MATERIAL TO PROCESS:
------------------------------------------------------------------------
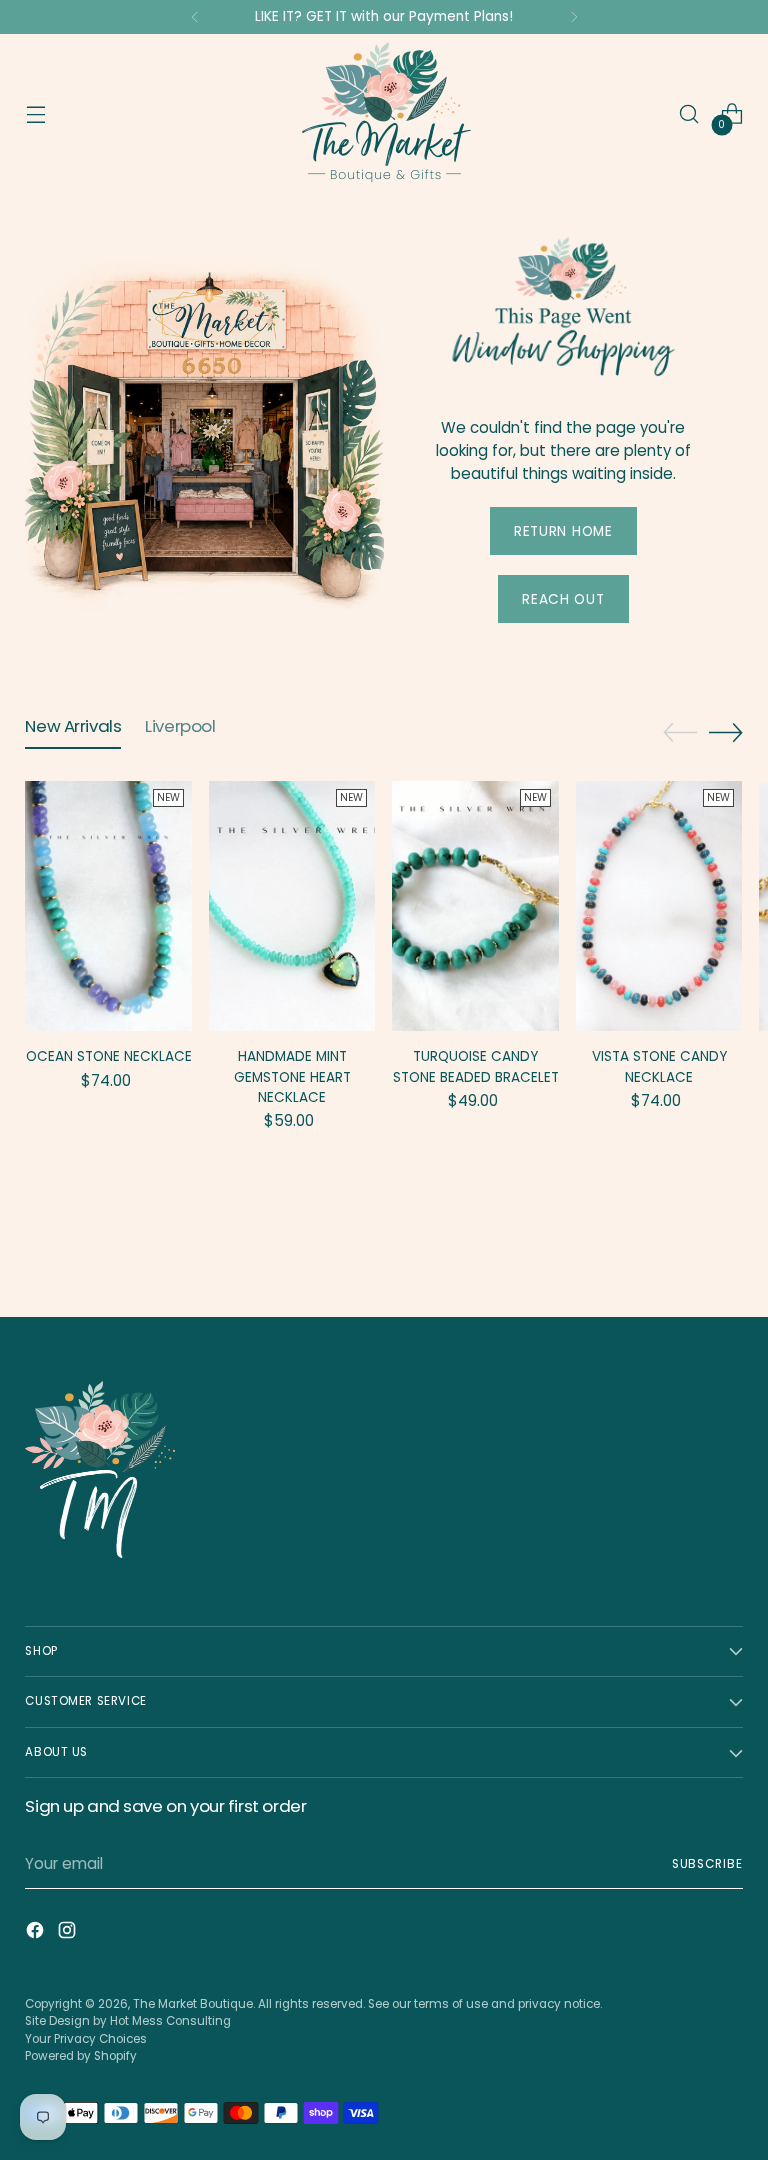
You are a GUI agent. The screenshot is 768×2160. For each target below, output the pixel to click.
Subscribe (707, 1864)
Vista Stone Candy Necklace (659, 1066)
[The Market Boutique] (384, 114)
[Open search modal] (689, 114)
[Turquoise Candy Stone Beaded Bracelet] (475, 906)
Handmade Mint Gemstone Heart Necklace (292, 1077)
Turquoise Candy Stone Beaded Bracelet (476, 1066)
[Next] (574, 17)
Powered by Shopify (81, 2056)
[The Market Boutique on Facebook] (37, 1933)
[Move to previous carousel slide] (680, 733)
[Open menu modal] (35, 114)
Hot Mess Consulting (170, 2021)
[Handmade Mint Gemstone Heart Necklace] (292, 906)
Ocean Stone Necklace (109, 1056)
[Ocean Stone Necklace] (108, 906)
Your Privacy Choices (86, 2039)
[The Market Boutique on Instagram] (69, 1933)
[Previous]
------------------------------------------------------------------------
ASSIGNED TASK: Your task is to find every line above containing the word "Boutique" and copy it.

RESULT FOR THIS TASK:
[The Market Boutique] (384, 114)
[The Market Boutique on Facebook] (37, 1933)
[The Market Boutique on Instagram] (69, 1933)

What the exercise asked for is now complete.